W salonie pozostał jeszcze jeden chłopak, ten, który stał w rogu, skuty złotą biżuterią. Odważył się unieść głowę i popatrzeć na Akihito z nadzieją w oczach, jakby liczył, że również zostanie odprawiony. Mężczyzna spojrzał na niego jednak z irytacją, gromiąc go srogim spojrzeniem, które natychmiast stłumiło wszelkie jego oczekiwania.

Dopiero kiedy Drake poklepał Akihito po ramieniu, zwracając tym samym jego uwagę na siebie, twarz gospodarza znów się rozpromieniła. Opatulił się on puchatym, białym kocem niczym ponczo i objął przyjaciela z czułością, jakby nie widzieli się co najmniej pół wieku. Dziękując mu jednocześnie za ten jakże osobisty podarek.

- Pilnuj się Aki. Są tu ludzie, którzy mogą ci zaszkodzić – Drake ostrzegł, szepcząc mu przy tej sposobności do ucha.

Akihito roześmiał się lekko, jakby ta uwaga była niczym więcej niż żartem. Tymczasem Mick, wspinając się po schodach za dwójką chłopców, słyszał jeszcze, jak rozmowy na dole wracają do poprzedniego rytmu.

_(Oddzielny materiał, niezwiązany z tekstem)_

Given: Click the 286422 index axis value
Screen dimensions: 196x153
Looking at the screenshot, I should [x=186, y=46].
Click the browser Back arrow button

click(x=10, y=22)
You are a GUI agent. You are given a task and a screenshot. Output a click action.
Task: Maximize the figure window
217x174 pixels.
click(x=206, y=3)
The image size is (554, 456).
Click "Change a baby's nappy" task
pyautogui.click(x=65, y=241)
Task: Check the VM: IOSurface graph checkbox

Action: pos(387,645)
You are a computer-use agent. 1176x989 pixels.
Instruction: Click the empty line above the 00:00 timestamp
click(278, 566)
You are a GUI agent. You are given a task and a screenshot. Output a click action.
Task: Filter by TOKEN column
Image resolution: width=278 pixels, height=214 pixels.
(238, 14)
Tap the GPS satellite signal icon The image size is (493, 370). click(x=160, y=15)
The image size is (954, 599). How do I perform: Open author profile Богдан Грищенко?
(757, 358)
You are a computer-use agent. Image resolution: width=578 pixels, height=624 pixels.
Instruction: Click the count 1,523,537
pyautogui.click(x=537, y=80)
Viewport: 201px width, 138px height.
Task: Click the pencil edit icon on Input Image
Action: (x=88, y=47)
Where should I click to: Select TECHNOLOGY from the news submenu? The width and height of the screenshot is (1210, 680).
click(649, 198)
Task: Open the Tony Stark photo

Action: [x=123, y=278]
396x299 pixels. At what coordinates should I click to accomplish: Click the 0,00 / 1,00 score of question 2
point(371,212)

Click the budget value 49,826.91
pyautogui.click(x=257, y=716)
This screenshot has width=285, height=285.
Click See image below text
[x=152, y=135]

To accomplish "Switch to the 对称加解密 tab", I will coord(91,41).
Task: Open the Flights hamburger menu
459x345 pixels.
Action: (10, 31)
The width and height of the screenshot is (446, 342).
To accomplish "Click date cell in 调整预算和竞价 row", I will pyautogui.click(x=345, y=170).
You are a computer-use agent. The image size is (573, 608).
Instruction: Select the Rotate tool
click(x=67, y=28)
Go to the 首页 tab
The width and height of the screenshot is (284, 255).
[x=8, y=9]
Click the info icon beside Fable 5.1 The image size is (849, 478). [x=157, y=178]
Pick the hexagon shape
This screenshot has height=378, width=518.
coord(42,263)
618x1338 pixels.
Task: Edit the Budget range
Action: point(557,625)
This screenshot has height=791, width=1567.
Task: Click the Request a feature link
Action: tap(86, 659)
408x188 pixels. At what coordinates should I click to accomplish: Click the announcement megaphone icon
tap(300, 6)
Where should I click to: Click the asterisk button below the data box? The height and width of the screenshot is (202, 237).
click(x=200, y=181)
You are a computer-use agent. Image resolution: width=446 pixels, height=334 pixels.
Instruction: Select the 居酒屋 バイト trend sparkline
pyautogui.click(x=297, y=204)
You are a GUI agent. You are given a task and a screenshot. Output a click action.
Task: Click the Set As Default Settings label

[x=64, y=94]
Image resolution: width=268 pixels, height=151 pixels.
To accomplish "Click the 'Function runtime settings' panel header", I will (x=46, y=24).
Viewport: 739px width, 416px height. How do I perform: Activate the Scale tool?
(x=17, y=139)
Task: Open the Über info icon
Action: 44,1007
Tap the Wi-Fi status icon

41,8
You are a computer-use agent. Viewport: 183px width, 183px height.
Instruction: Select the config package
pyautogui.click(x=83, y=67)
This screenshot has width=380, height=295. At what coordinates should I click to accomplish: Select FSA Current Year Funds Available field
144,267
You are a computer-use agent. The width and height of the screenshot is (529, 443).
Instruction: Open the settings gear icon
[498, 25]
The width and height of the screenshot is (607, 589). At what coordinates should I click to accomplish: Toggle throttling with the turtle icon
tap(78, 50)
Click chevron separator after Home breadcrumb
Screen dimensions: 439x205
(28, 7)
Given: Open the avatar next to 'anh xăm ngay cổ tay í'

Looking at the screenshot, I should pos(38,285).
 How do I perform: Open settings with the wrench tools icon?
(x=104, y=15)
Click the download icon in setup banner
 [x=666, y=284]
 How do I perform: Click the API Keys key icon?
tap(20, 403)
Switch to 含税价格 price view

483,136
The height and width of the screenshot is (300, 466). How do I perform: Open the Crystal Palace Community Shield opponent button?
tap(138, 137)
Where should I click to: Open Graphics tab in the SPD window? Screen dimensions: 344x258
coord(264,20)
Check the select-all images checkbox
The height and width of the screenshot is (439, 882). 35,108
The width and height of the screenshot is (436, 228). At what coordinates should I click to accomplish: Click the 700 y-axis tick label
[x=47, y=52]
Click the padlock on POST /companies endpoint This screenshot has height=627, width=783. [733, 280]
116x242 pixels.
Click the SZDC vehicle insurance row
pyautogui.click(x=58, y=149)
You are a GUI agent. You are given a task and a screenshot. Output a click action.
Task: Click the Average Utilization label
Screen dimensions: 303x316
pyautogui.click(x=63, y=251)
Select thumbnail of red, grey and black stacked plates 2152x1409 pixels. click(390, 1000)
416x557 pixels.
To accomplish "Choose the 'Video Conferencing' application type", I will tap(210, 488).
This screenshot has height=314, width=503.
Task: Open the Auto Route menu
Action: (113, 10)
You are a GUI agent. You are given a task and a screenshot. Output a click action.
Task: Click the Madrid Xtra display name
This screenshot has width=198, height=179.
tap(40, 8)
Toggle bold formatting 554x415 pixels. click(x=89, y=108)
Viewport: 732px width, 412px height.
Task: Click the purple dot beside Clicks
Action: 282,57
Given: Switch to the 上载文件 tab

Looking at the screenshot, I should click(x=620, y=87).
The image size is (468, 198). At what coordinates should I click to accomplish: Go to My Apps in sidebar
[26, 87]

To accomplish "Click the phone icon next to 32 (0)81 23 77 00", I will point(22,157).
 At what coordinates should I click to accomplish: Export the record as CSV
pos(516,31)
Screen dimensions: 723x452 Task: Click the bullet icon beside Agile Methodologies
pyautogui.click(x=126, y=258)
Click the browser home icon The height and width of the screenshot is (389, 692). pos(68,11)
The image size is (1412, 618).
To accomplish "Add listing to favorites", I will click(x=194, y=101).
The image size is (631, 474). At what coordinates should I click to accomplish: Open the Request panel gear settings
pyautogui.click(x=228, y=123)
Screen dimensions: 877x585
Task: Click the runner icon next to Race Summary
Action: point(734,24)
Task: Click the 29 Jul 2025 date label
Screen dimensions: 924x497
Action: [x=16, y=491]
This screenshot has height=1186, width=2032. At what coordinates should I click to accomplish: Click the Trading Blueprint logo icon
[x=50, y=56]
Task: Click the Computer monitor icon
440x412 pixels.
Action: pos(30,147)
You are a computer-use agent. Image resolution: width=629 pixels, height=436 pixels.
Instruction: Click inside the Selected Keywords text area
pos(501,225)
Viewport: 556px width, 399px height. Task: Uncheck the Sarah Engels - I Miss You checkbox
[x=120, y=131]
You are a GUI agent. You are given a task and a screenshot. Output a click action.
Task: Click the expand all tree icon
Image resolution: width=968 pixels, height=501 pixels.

Został poprowadzony długim korytarzem, do pokoju, znajdującego się najdalej po lewej. Gdy tylko przekroczyli jego próg najstarszy z nich obejrzał twarz spoliczkowanego kolegi. Mimo sporej niechęci tego drugiego.

- Warga jest cała. Wszystko gra, tylko przyłóż sobie coś zimnego – skwitował kiwając głową, jakby chciał dodać swoim słowom znaczenia.

Jednak Lu zdawał się wcale nie podzielać tego zdania. Z jego oczu popłynęły wstrzymywane dotąd łzy a głos, który z trudem wydobył z siebie, był pełen rozpaczy.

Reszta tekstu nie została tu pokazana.